“If you believe change is not possible when looking at a situation, you are deciding what God’s grace is capable of achieving.”
The message of God’s grace through Christ is the most beautiful gift any of us can ever possess—especially for those who have made significant mistakes along the way. Though we may have regrets, the weight of God’s forgiveness covers our choices with a love so big that the past loses it power over us.
I recently heard a message that sadly left listeners without this hope. Its focus was on parenting. In a nutshell, the message said, “If you do not do as Scripture instructs, you will have regrets.” Ok, makes sense. We know that Scripture has been given to us for a reason and will spare us much heartache. But all of us have fallen short of its expectations.

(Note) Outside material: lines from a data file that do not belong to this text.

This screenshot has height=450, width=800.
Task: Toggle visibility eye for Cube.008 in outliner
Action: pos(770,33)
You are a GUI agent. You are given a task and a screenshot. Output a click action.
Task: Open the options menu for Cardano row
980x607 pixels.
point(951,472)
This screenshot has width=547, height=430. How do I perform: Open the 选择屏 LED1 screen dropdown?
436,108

So then what? Oh, yes . . . a heart full of regret.
As a person who the enemy loves to torment with the past, I began to squirm in my seat. Occasionally, I squeezed my husband’s leg in almost uncontainable frustration. The message continued and my spirit grew heavier and heavier, especially for the men in the auditorium who were being held to the highest level of accountability. Yet I remained hopeful and kept waiting for it . . . and waiting . . . and waiting.
But it never came.
There was plenty of truth, but no grace. Not a shred.

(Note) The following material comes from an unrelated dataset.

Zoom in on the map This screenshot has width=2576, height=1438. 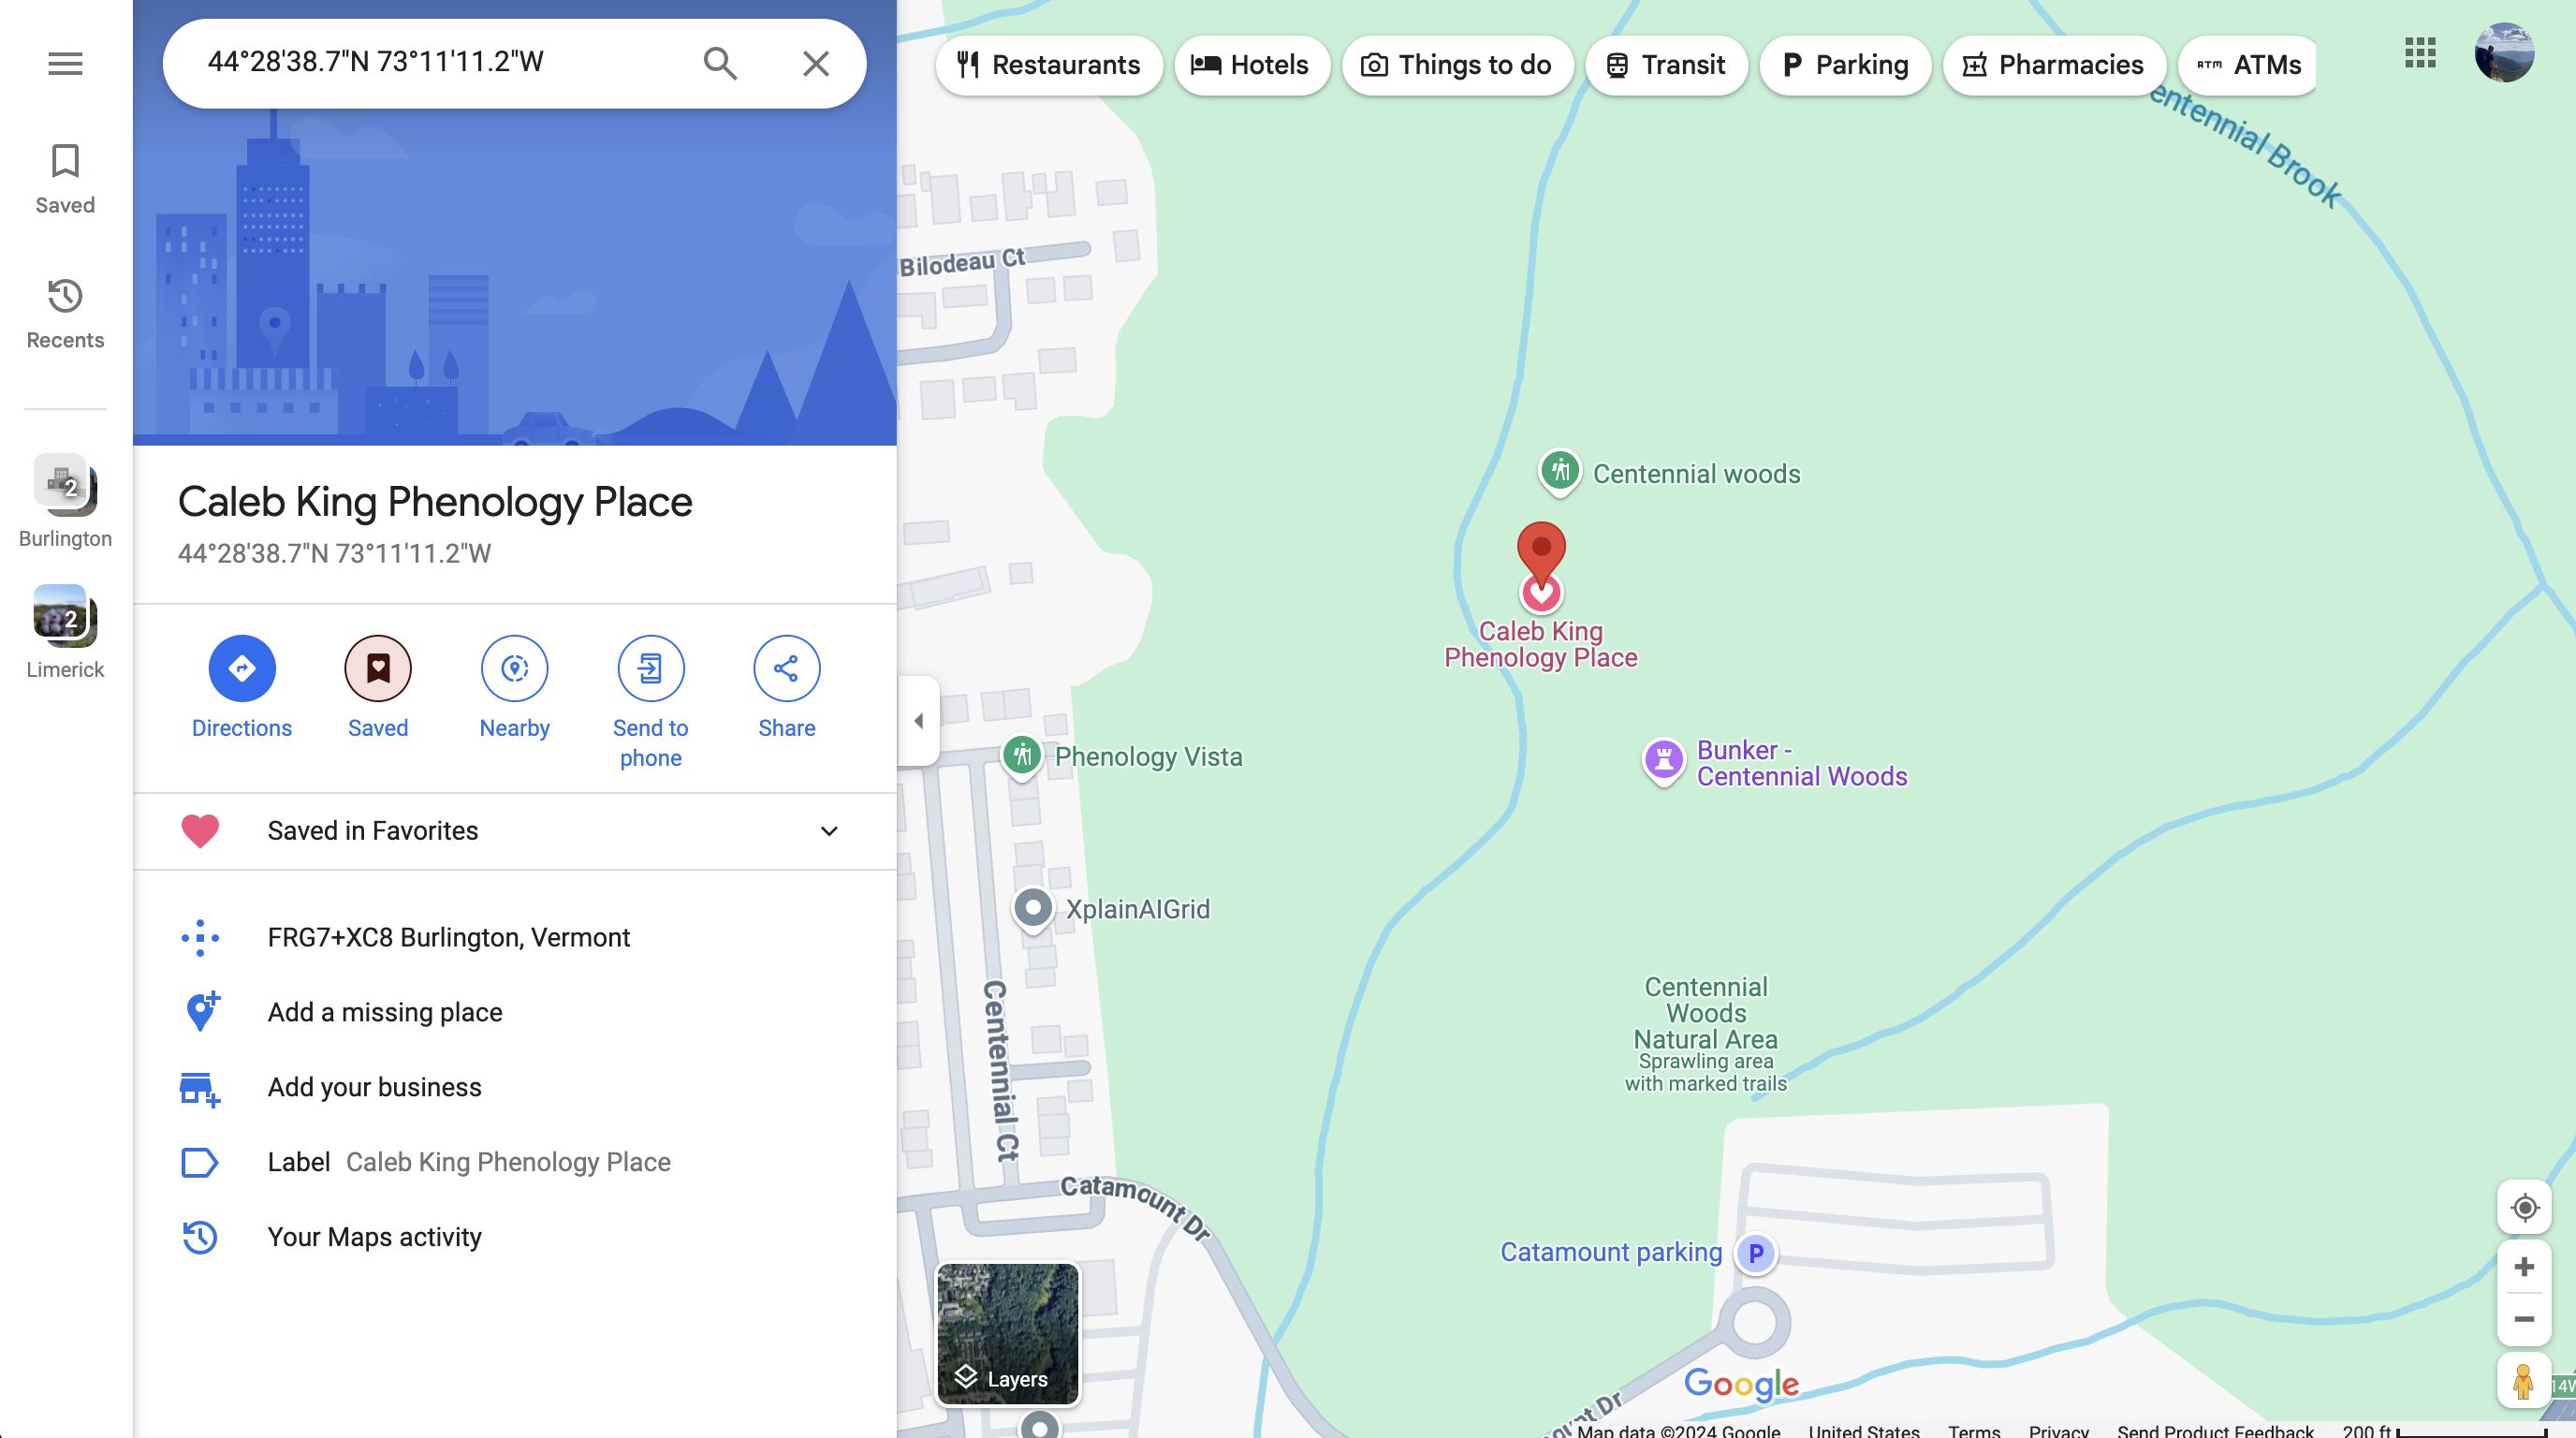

As my husband and I sat there—two people who have made a thousand mistakes as parents—we were left to see ourselves as only one thing: failures.
Years ago, I heard Bunnie Wilson share about the remorse she had in raising her children. Her regret was that she had not taught them to have a servant’s heart. But—and there was a but—she pointed us all to a new day, a new beginning, a Christ-centered resolve.

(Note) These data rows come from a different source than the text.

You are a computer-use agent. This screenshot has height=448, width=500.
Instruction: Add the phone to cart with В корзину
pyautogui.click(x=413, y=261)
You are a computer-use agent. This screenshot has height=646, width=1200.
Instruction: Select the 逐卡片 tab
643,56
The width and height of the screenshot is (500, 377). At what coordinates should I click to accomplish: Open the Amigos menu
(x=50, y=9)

Bunnie said that now, every time she is with her children, she models servanthood for them. What she did not teach them when they were young, she taught them as adults.
And they were changed by her efforts.
Every parent in the room who had missed the boat in some aspect of parenting left with that hope. I have never forgotten her reminder of God’s ability to redeem our less than perfect choices.
If you believe change is not possible when looking at a situation, you are deciding what God’s grace is capable of achieving.
God has given us history so that we that we can learn from it, but Paul also understood the danger of living in the past. As he wrote in Philippians 3:12-14, “Not that I have already attained, or am already perfected; but I press on, that I may lay hold of that for which Christ Jesus has also laid hold of me. Brethren, I do not count myself to have apprehended; but one thing I do, forgetting those things which are behind and reaching forward to those things which are ahead, I press toward the goal for the prize of the upward call of God in Christ Jesus.”
We can live in the bondage of regret, or we can let the power of God’s grace move us into a new day. Either way it requires effort. Regret is like carrying around that proverbial baggage, where grace requires humility: placing any limitations, grudges or shame into the hands of God.
Whether we are at the podium or in the pews, rigidity in our thinking when it comes to God’s ability to change us or restore a relationship/situation, diffuses the work of the cross.
Oddly, our regrets can be the very things that help us understand our need for Jesus.
We must accept consequences, yes, but God has shown us time and time again that He can take a mess and turn it into a masterpiece.
Which do you choose? The mess or the masterpiece? Regret or grace?